ENTRIES SUPPLIED:
--- START ---

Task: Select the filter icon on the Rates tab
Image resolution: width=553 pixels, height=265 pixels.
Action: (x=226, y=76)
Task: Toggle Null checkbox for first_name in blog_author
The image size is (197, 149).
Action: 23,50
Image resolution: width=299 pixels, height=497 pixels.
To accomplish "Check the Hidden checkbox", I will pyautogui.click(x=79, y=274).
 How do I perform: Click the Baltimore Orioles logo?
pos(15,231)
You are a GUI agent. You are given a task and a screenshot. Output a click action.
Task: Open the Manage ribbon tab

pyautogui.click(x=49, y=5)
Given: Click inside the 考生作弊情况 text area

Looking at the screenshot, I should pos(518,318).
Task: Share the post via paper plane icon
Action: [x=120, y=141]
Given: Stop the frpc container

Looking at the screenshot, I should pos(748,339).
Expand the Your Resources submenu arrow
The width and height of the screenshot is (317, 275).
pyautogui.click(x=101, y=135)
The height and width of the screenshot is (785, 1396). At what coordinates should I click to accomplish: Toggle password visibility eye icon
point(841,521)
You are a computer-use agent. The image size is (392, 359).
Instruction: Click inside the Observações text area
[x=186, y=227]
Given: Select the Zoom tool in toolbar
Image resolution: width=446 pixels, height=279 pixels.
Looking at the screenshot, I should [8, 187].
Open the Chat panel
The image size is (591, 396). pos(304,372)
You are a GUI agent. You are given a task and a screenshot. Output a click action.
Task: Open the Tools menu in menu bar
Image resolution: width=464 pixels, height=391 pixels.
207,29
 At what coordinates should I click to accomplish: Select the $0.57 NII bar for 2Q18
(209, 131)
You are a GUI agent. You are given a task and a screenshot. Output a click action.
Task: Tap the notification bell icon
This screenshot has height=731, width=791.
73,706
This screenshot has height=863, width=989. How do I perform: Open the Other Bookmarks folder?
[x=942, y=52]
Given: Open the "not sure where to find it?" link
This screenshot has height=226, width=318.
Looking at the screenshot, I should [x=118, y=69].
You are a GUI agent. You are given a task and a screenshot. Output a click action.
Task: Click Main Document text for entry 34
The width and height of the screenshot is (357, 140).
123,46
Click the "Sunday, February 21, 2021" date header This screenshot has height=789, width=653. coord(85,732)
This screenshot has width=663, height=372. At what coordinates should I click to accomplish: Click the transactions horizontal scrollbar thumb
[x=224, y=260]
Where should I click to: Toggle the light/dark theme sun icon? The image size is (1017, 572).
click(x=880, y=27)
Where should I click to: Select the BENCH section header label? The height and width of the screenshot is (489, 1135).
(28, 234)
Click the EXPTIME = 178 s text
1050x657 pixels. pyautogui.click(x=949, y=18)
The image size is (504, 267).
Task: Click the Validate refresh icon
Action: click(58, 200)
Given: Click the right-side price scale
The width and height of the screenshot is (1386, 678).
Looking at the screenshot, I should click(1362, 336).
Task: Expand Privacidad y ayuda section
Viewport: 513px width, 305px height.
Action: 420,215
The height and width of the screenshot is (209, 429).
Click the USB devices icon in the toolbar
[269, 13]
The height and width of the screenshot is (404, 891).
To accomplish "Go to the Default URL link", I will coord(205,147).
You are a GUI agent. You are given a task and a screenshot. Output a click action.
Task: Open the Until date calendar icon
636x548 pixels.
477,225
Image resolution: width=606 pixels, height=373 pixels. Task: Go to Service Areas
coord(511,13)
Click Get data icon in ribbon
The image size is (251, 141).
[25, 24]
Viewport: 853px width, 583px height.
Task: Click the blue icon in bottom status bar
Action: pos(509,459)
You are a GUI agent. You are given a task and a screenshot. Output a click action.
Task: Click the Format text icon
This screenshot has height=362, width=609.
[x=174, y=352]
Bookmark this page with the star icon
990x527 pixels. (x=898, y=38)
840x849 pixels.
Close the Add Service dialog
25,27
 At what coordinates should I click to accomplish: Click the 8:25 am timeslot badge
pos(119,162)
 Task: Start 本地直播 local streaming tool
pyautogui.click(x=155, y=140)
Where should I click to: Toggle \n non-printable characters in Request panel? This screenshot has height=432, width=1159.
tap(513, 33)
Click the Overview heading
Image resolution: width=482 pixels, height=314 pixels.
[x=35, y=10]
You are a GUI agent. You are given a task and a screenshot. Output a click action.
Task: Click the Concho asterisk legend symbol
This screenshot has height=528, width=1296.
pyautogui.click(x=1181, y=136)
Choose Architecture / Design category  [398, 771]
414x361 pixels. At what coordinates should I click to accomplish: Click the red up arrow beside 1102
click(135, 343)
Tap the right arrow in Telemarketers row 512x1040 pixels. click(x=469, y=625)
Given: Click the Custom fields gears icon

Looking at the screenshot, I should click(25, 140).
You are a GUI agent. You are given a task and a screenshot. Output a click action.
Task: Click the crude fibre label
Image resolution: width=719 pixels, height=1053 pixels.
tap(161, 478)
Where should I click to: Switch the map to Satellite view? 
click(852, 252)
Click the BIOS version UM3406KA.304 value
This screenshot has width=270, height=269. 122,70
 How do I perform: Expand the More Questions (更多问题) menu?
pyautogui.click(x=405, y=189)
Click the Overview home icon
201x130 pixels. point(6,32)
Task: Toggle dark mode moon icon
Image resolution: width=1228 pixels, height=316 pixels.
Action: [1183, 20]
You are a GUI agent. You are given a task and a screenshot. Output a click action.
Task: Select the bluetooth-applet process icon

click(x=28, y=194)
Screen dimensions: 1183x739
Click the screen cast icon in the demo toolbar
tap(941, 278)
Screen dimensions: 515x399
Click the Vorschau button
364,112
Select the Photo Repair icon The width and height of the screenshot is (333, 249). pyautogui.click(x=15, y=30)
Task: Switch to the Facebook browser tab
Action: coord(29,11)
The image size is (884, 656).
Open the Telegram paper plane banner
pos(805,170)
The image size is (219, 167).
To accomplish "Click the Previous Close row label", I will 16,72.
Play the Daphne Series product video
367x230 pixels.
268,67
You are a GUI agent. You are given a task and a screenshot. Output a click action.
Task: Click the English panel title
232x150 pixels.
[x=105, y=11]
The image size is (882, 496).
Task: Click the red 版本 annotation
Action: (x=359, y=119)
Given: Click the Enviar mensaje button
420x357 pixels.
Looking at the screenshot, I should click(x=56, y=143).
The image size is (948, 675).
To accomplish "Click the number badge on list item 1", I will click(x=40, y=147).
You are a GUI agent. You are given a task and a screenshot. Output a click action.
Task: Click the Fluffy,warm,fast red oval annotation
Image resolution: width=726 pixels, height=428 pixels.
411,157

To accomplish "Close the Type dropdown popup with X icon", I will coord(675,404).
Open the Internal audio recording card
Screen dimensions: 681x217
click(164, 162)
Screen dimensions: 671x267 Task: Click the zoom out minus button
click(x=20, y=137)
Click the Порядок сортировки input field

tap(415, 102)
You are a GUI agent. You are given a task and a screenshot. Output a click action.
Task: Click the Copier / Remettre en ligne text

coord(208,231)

--- END ---

WORK REQUIRED:
Counting only lines that hold the word "checkbox", state how many there are in the data. Write the number alone.

ANSWER TO THE PROBLEM:
2